"Who speaks?" she cried, wildly, putting her hair back from her face and staring at him as if she recognised him not. "Ha, Fitzroy, is it thou? Oh, I thought I loved thee! Yet I would have been thy bride if Heaven had not made me his! Yes, Robert, I am thine—thine!" she added, with wild passion.

"My child wedded to a pirate—"

"Who calls him a pirate? He is Lester's earl!" cried the poor maiden.

"Lester's earl!" cried the countess, rushing forward. "'Tis my son, then—my son!"

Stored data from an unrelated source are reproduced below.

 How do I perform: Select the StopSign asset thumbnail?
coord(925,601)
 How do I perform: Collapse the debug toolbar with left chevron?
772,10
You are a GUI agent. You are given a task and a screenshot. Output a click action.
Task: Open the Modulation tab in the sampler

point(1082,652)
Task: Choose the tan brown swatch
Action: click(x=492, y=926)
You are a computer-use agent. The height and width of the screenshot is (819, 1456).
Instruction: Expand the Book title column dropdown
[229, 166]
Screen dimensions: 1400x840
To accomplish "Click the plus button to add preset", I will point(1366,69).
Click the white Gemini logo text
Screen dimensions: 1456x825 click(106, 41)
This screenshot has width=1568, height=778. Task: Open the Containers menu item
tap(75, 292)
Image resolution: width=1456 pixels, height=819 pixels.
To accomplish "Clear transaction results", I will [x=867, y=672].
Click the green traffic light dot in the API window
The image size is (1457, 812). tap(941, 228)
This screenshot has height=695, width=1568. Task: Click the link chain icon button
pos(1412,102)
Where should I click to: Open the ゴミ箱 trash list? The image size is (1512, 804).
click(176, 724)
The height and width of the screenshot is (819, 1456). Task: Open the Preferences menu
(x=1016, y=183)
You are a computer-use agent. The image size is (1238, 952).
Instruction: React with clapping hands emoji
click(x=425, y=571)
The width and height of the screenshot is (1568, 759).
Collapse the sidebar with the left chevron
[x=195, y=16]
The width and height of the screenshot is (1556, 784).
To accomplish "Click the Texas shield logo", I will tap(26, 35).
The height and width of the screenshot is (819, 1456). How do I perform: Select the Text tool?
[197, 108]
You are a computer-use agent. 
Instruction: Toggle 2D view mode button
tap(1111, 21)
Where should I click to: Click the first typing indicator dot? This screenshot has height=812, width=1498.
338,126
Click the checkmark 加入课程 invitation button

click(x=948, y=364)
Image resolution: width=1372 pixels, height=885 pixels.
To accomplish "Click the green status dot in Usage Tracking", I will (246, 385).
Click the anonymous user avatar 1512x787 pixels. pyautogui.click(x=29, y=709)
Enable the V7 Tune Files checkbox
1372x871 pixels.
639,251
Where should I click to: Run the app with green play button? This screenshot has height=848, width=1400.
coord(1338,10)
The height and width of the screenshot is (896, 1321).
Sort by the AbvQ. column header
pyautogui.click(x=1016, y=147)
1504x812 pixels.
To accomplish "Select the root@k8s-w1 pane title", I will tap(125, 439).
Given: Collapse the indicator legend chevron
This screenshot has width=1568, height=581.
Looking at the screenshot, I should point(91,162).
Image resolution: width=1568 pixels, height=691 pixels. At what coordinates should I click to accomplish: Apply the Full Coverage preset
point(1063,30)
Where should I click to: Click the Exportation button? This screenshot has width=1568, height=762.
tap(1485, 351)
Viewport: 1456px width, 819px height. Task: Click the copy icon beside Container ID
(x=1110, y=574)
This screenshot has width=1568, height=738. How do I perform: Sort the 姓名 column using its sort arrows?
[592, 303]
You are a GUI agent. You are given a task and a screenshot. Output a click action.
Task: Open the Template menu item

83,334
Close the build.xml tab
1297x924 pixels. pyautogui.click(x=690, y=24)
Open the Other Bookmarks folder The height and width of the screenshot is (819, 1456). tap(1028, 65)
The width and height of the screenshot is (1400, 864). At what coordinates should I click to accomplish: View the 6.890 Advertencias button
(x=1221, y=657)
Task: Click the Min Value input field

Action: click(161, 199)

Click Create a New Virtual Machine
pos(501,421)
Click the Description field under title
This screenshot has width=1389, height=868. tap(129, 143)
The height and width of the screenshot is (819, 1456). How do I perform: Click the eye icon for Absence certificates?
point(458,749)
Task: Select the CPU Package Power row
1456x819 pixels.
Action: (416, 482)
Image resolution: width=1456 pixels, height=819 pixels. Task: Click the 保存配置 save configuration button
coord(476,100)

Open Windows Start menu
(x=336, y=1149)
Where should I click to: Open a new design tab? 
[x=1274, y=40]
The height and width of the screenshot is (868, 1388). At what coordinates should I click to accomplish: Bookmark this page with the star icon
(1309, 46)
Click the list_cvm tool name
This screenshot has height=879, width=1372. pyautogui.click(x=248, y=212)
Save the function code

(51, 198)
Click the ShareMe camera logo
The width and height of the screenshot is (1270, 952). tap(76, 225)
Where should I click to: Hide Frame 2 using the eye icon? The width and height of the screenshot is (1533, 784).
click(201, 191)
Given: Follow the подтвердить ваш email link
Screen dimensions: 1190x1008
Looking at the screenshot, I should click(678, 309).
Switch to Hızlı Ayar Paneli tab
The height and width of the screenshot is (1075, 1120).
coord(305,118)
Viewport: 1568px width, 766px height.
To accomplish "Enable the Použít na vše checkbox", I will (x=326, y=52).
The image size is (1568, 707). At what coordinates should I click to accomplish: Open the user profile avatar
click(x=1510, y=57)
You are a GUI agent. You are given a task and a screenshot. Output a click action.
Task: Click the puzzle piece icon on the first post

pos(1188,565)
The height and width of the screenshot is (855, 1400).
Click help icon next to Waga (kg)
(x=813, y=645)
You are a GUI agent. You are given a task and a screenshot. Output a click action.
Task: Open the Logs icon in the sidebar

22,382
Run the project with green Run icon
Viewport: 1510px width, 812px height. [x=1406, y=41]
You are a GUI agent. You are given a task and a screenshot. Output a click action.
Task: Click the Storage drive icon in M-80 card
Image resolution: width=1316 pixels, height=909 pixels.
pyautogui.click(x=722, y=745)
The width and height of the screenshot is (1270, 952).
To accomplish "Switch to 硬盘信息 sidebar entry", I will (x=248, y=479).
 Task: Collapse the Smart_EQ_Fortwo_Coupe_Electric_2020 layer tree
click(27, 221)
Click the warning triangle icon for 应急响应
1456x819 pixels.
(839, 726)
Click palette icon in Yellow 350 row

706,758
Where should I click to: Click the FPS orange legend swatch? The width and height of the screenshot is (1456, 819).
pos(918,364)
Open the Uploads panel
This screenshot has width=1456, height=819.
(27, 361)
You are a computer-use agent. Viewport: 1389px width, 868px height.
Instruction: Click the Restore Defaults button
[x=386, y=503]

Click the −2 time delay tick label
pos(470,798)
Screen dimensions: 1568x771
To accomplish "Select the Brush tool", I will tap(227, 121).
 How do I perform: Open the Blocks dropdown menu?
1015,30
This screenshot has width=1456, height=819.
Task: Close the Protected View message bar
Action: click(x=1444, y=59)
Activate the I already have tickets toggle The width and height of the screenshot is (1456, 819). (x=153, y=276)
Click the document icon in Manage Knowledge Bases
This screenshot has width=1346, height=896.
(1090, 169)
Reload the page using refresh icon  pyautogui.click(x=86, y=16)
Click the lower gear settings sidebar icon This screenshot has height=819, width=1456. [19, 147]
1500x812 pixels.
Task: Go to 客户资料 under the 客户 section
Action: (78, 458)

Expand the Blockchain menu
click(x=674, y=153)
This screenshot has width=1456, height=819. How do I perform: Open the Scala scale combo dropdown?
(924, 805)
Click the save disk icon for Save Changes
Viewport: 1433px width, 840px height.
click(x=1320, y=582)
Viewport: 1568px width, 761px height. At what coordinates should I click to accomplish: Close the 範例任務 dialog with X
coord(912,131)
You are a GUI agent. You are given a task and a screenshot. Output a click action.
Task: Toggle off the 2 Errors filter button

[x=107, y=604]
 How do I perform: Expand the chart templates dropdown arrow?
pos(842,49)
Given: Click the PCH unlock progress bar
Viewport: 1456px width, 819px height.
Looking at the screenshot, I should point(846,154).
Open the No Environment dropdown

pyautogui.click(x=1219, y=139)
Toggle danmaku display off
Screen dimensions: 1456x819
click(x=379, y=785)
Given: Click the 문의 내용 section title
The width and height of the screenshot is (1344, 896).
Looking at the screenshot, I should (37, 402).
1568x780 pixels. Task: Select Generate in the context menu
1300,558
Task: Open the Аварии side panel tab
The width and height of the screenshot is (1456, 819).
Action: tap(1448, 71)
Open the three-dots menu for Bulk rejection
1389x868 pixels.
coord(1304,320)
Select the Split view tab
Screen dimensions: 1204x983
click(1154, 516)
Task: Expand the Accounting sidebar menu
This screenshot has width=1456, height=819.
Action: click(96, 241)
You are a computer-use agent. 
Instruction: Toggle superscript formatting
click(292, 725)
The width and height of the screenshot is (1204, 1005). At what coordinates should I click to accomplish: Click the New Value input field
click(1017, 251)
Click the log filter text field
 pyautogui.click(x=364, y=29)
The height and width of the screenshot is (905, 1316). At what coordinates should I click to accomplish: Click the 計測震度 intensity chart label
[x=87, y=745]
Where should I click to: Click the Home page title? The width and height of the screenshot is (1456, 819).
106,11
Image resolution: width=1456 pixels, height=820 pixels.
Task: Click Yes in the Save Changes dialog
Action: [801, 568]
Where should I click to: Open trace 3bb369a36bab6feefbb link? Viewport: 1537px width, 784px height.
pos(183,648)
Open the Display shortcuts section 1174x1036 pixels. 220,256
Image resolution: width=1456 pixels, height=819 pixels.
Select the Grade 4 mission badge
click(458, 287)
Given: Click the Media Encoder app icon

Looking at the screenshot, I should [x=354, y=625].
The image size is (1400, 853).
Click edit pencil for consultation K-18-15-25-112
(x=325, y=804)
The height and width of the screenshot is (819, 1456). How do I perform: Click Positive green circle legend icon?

"Nay—back. Listen, all of ye!" said the sorceress, striding into the midst. "I can tell ye a mystery and solve it, my lord! This pirate was the Earl of Lester; but, being convinced that he was a bastard and the son of a fisherman, fled from home and became what you see him!"

"This young Robert of Lester?" exclaimed the earl; "now do I recognise his features!"

"Interrupt me not!" she said, harshly. "The true Lord of Lester was a lad called Mark Meredith, and there he stands, a third time risen from the sea to thwart my schemes! Countess of Lester, in him behold your son!"

The lady looked a moment and scanned his features with increasing amazement.

"My lord—himself! The mother's heart owns her son!"

And Fitzroy, to his surprise, found himself clasped for the first time in a mother's embrace.